▸ **Exercise details**: Copy out the lines beginning at the one with "Given: Click the" and ending at the last line of the data, both included; pictures stay out.

Data extracted from a collection
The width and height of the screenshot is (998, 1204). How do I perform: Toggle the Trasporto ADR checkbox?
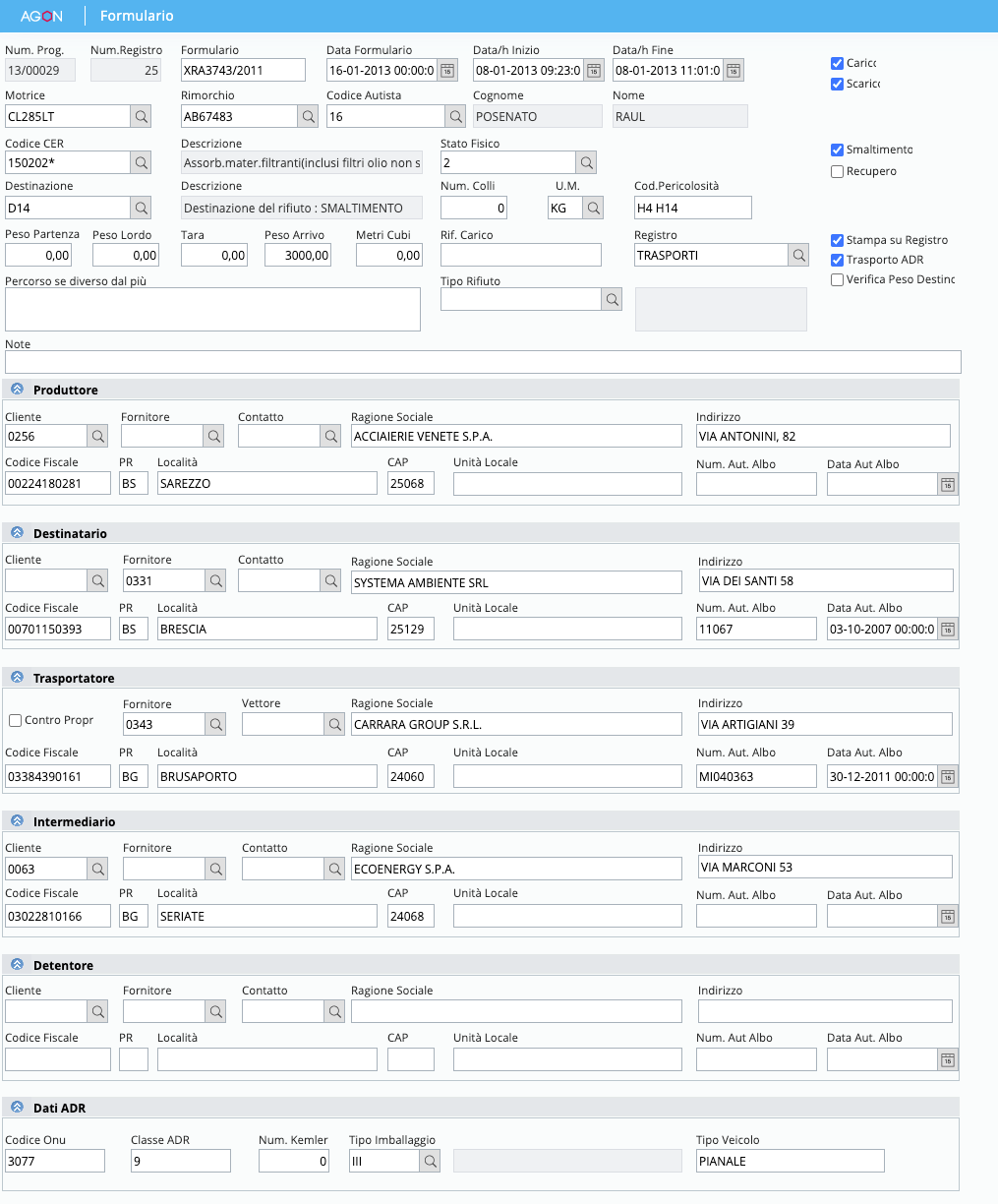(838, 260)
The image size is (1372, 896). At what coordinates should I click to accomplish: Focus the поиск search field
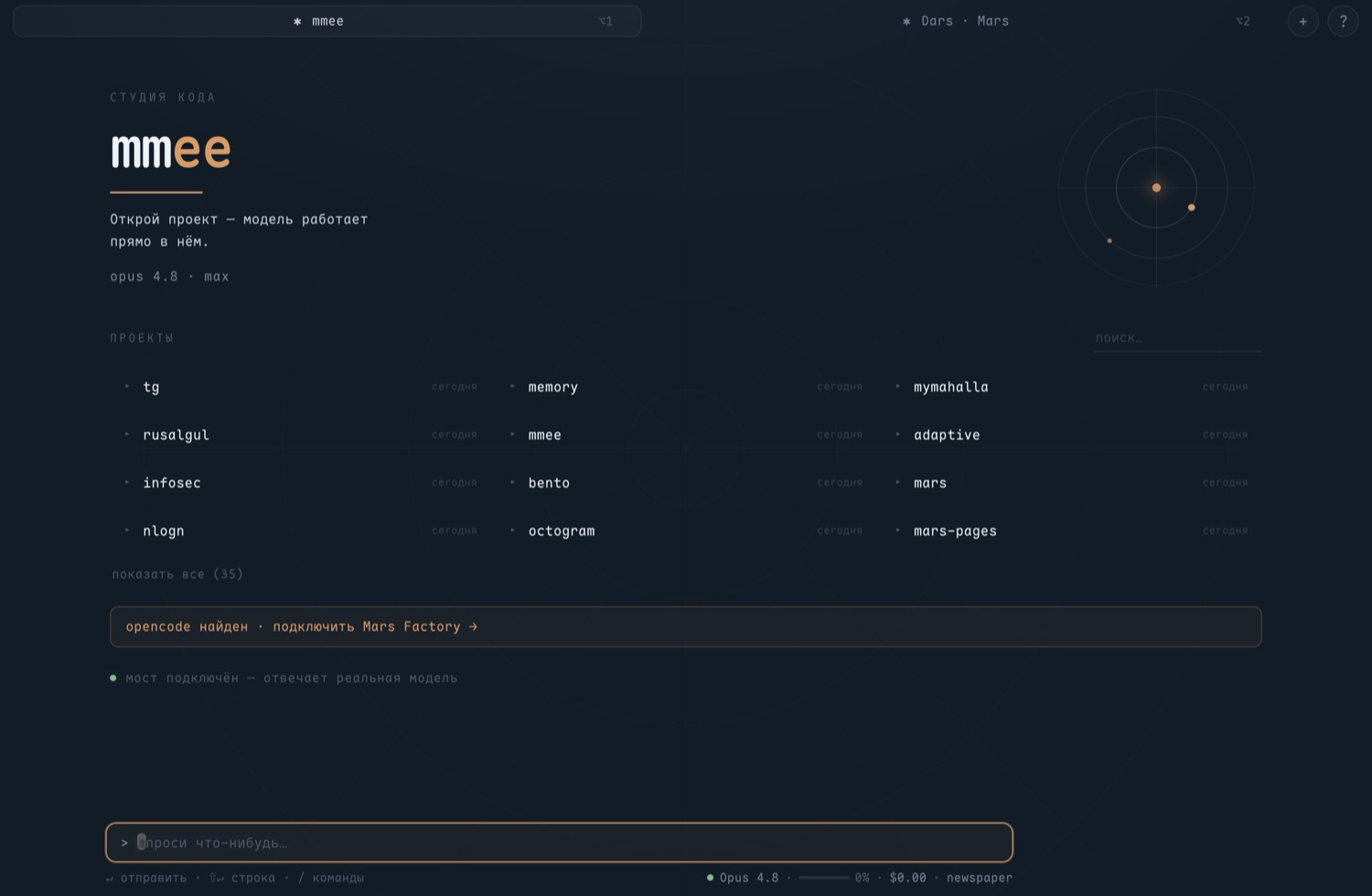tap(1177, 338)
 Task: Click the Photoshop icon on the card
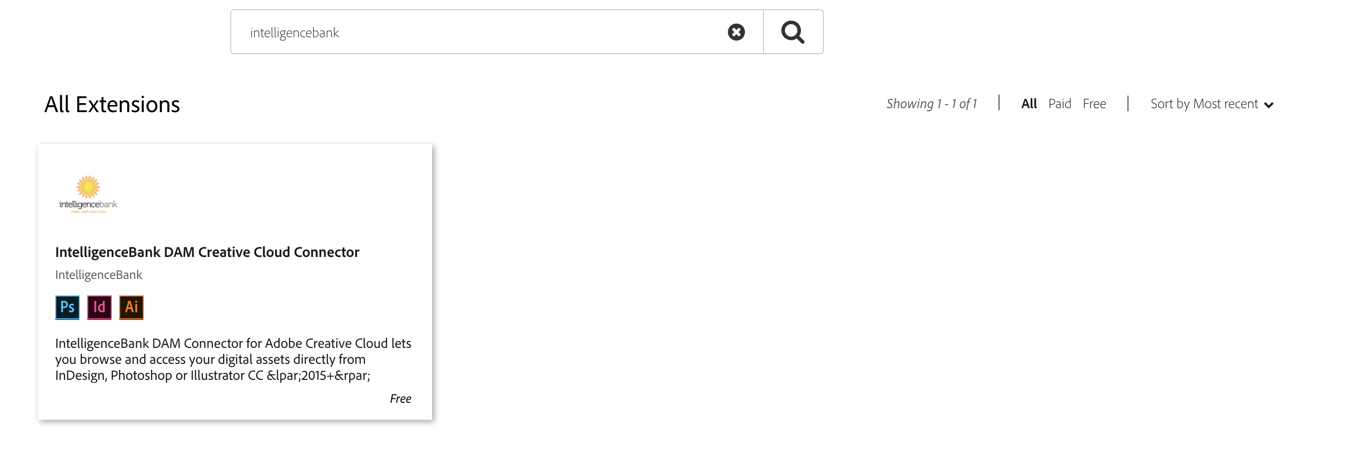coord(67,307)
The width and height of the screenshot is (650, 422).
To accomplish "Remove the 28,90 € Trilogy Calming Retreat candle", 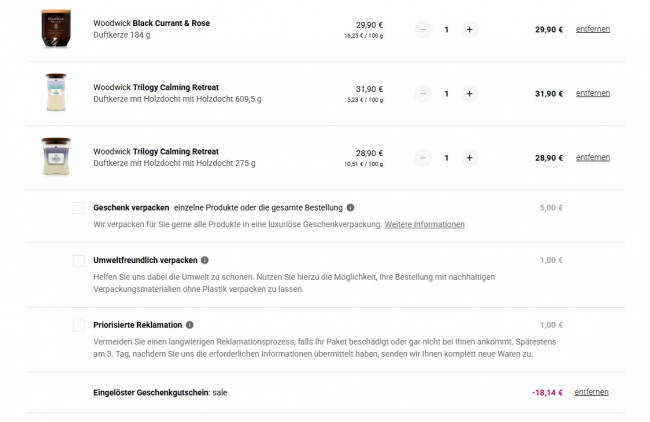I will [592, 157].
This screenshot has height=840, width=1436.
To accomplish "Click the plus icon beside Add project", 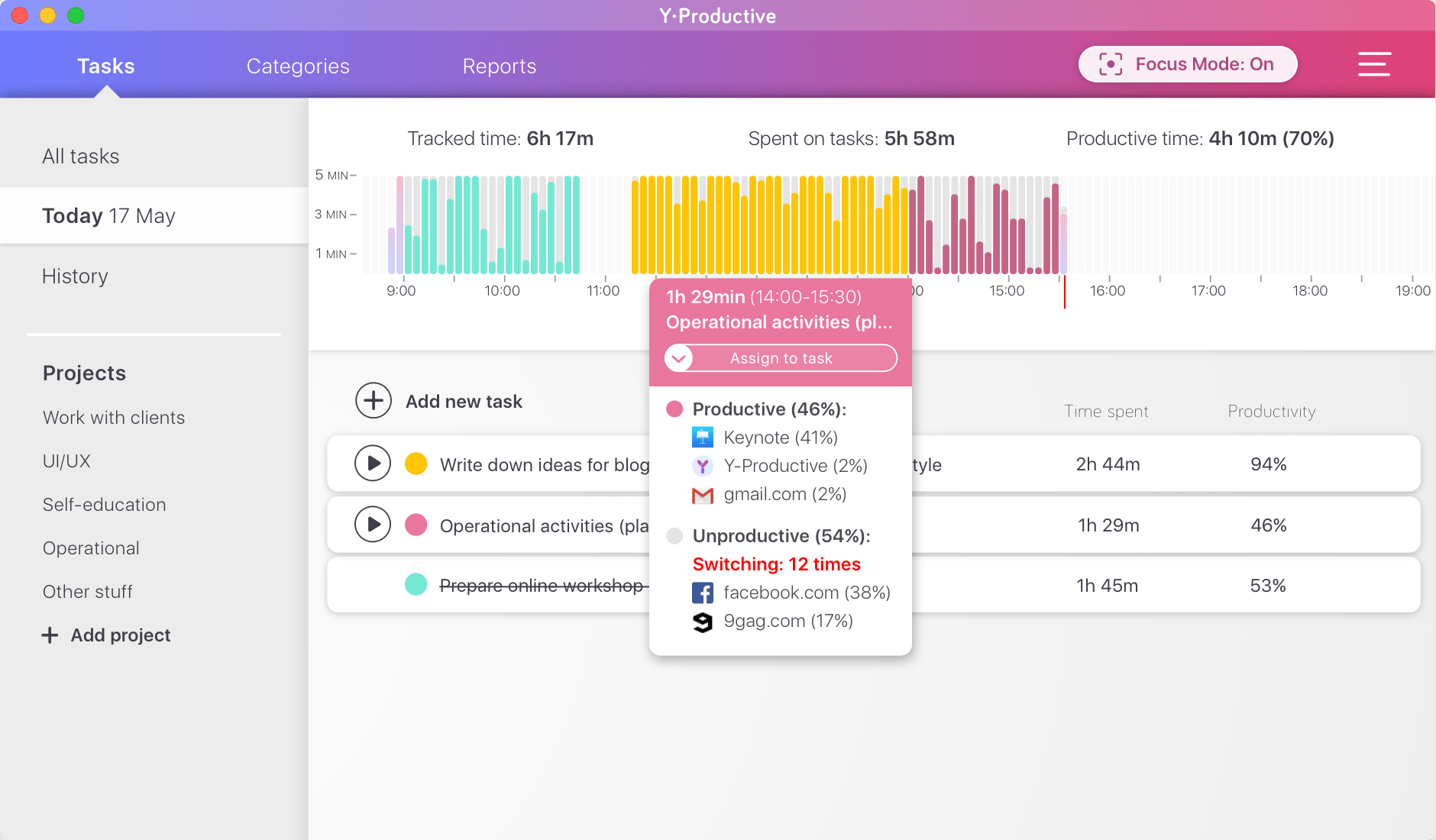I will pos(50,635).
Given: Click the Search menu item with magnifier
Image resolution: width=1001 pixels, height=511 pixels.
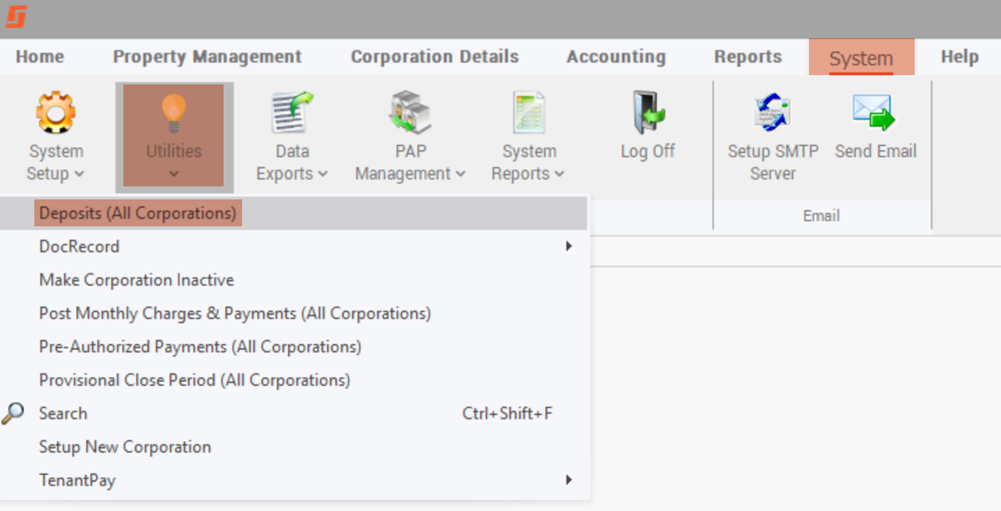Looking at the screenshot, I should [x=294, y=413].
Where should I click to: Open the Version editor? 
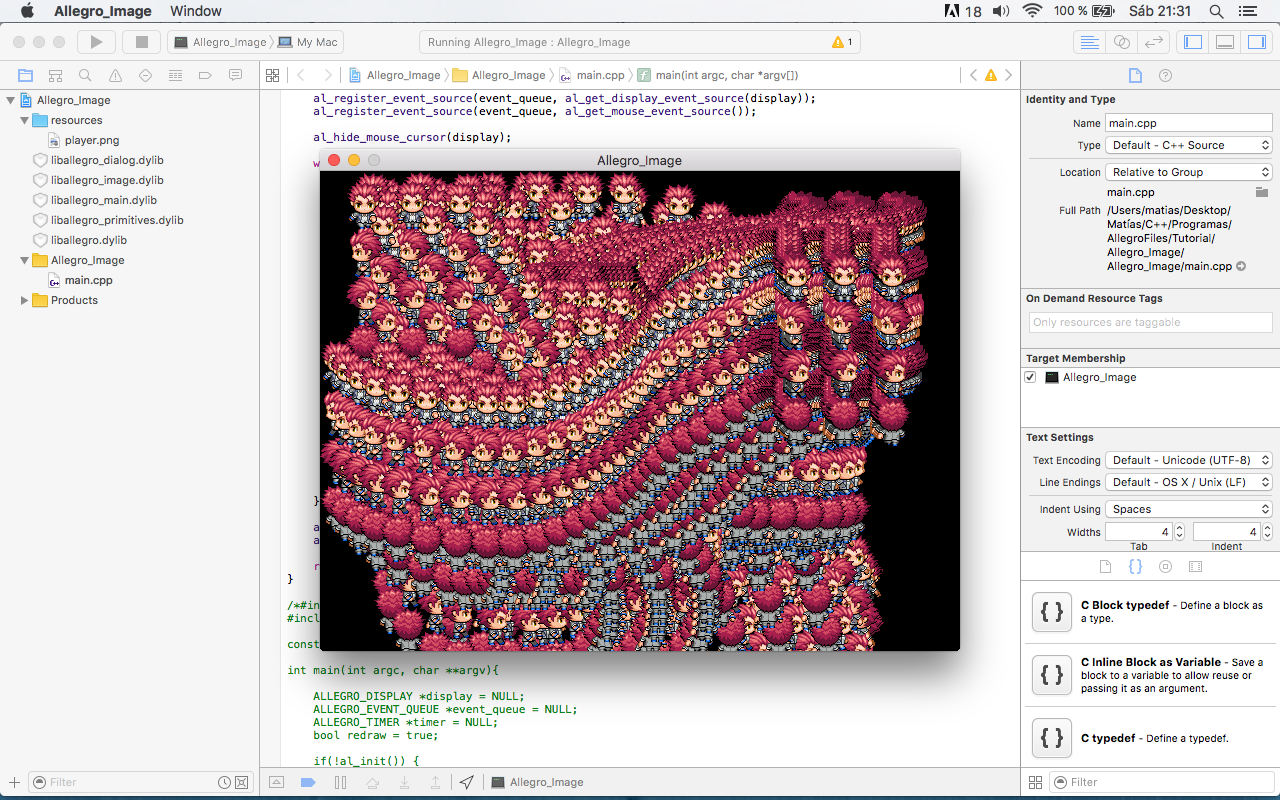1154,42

▸ **Exercise output**:
Given: Click the Search menu item with magnifier
Image resolution: width=1001 pixels, height=511 pixels.
Looking at the screenshot, I should [x=294, y=413].
Where should I click to: Open the Version editor? 
1154,42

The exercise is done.